Understanding CDN health checks of Gorouter during recreates
search cancel

Understanding CDN health checks of Gorouter during recreates

book

Article ID: 298220

calendar_today

Updated On:

Products

VMware Tanzu Application Service for VMs

Issue/Introduction

When using a CDN to check the health of routers inside of TAS, depending on the polling frequency of the health endpoint, timing may not allow the CDN to correctly identify when a router is down for a restart / recreate / etc.

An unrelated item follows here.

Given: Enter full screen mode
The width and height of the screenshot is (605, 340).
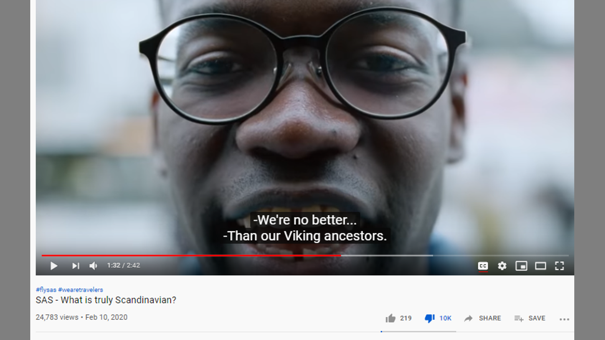Looking at the screenshot, I should [x=559, y=266].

A content delivery network (CDN) refers to a geographically distributed group of servers which work together to provide fast delivery of internet content. CDNs such as Akamai, Cloud Flare, and others, allow for the quick transfer of assets needed for loading content, including HTML pages, javascript files, stylesheets, images, and videos, etc. These CDNs will make frequent health checks to endpoints to know whether a route is able to accept traffic. Depending on the frequency of these health checks, a CDN may not be aware that a router or path is in an unhealthy state.


Symptoms:
When upgrading, restarting, or recreating a Gorouter, the health endpoint on said router will go offline for 20 seconds during the recreate. During this time period it will be unable to respond to health checks. If your CDN is configured to perform these health checks and if it is polling too infrequently, it will likely not be aware of an unhealthy router. In situations like this, you will observe on your load balancer that traffic directed at Gorouter will still be forwarded where it ultimately times out with a message like the one below or a similar error and HTTP response code:
connection reset by peer

Environment

Product Version: 2.10

Cause

This connection reset by peer is an expected behavior while the router is offline. This is because while the router is restarting, the router will return Service Unavailable responses for load balancer health checks for 20 seconds while the routing table is being preloaded. This value can be modified, but by default it is set to 20 seconds. However, if your CDN polls more than 20 seconds apart it likely will not be able to recognize that a route is down or unavailable. This, in turn, can cause valid traffic to not be correctly rerouted by the CDN to a healthy endpoint.

Resolution

The solution is to increase the frequency of the polling of the Gorouter's health endpoint (http://GOROUTER_IP:8080/health) to better match the time the router will return Service Unavailable. Since most health checks require two failures to mark an endpoint as down, the frequency of the health check should be frequent enough to allow for two fails in the time allotted but not so short as to over saturate the network with traffic destined for health checks.